I am trying to determine how many searches are searching on a particular index per day.
I know how much data the index has, but I need to know if people are actually searching on that data or not.
Is there any way to get this information? The searches I have tried only have gotten search name or previously run search strings, but I cannot break it down by index using that information alone (search string/saved search may rely on a default index for the user, which will not be in the search string).
For an individual job you can determine this from its search.log, look for these lines:
07-14-2015 22:39:25.385 INFO IndexScopedSearch - 0000000003D1CA60 LISPY for index=main is lispy='[ AND ]' ct=2147483647 et=0 lt=2147483647 dbsize=6
Trouble is, these logs aren't indexed by default so you can't easily run searches against them. You could of course index them yourself, but keep an eye on extra volume - there can be lots and lots of search.log files!

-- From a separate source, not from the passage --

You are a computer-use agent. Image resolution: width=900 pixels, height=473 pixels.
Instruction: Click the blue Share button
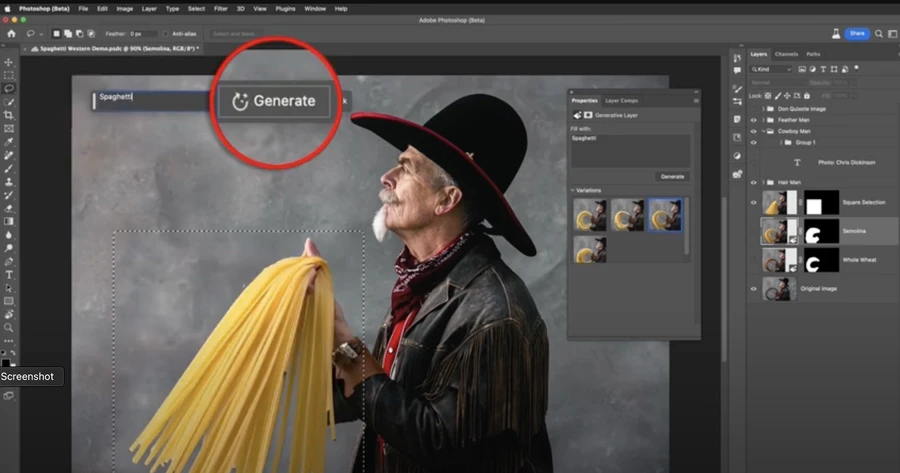[857, 33]
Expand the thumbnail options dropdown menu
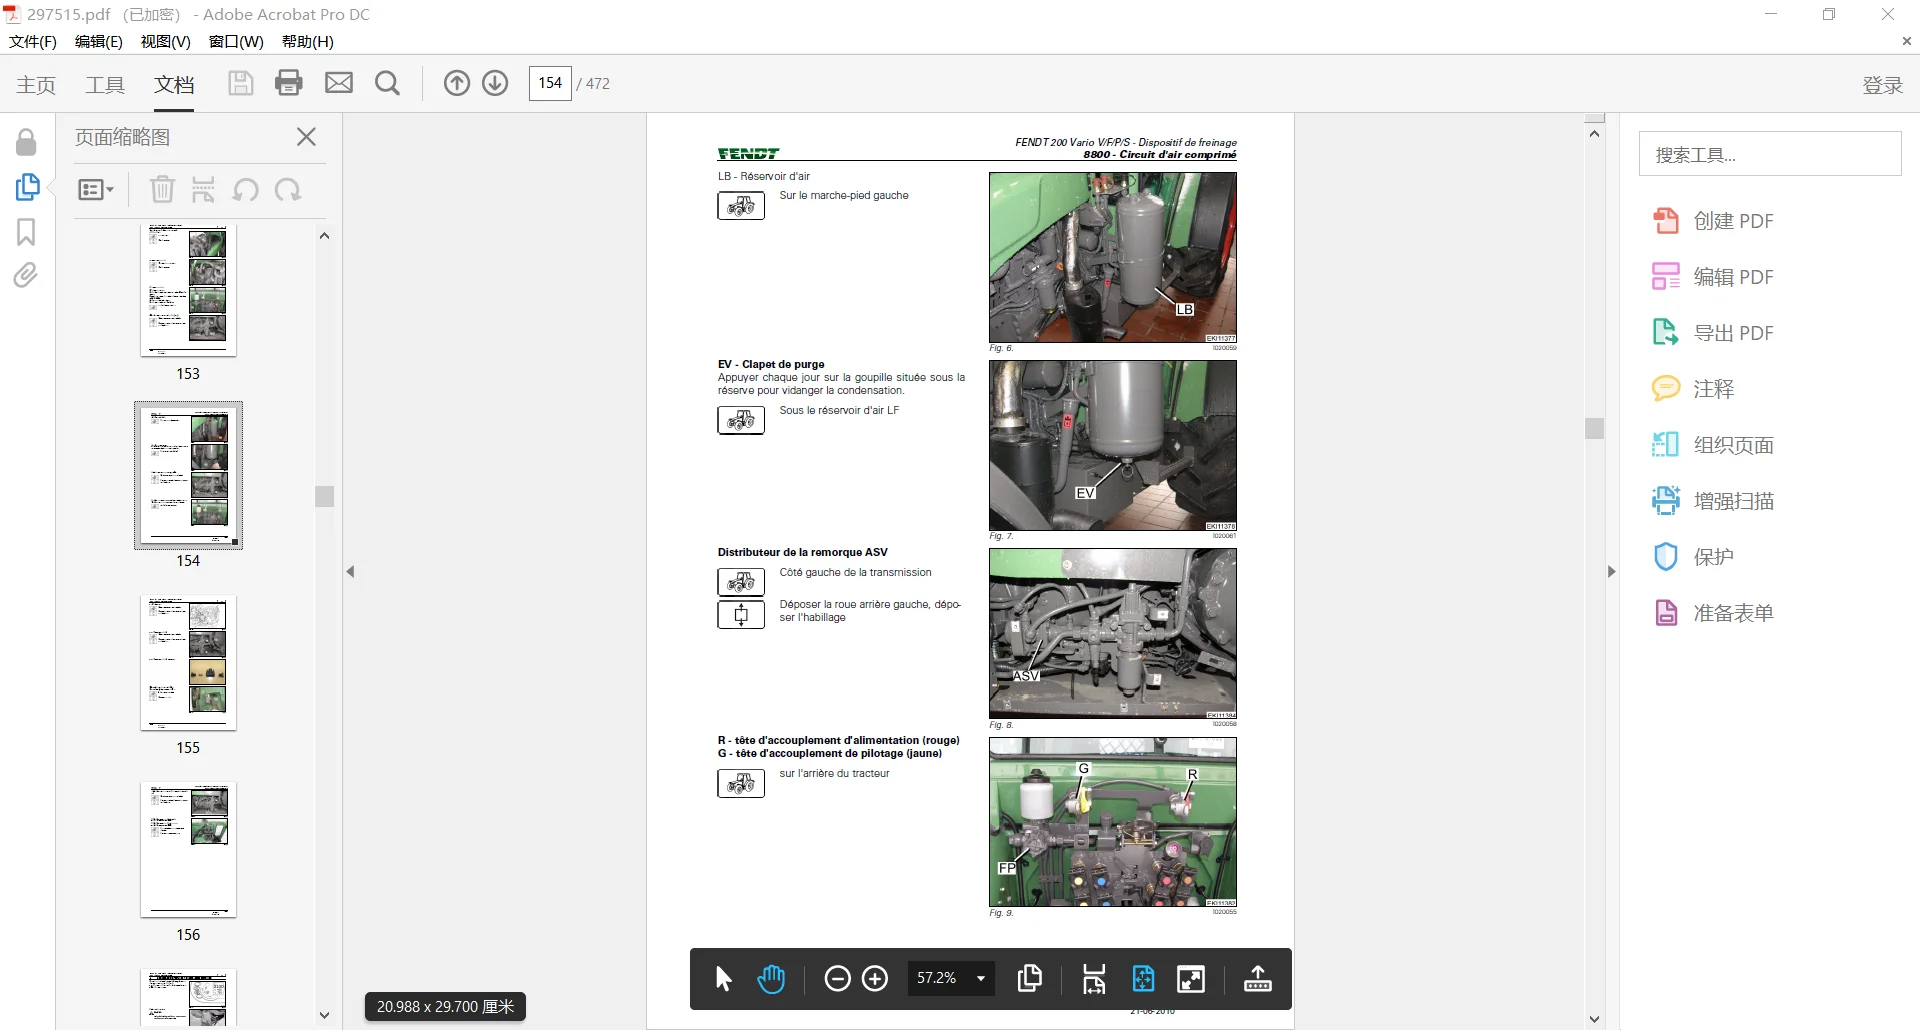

Maybe this one is not 100% accurate, but it is a starting point.
Search in the
action=search and filter out the saved searches and typeahead or history ones and you can get a pretty nice count on the
index= values used in the searches:
index=_audit action="search" search="*" NOT user="splunk-system-user" savedsearch_name="" NOT search="\'|history*" NOT search="\'typeahead*" | rex "index\=(?<myIndex>[^\s,|']*)" | stats count by myIndex
There is one problem with this search, it can return
index=* and then you would also need to check the user and its default search index... but, haven't found another way to achieve it yet.
Hope this helps ...
This should be achievable with a sprinkling of
| rest services/authorization/roles and
| rest services/authentication/users - join user to the audit event, join his roles to that, get default and allowed indexes, augment audit events that don't have explicit indexes. Should at least fill all the gaps where the index is not calculated in a subsearch etc.... but I'm going to bed 😛 so this is left as an exercise for the reader.
You don't really want to know whether the index was searched, I believe. I think you need to know whether any data was actually returned from the index. When someone runs a "search Index=*" that happens to include an inappropriate index is not something you want to count as "using" that index.
Seems like some of the data returned in the job inspector should be useful here.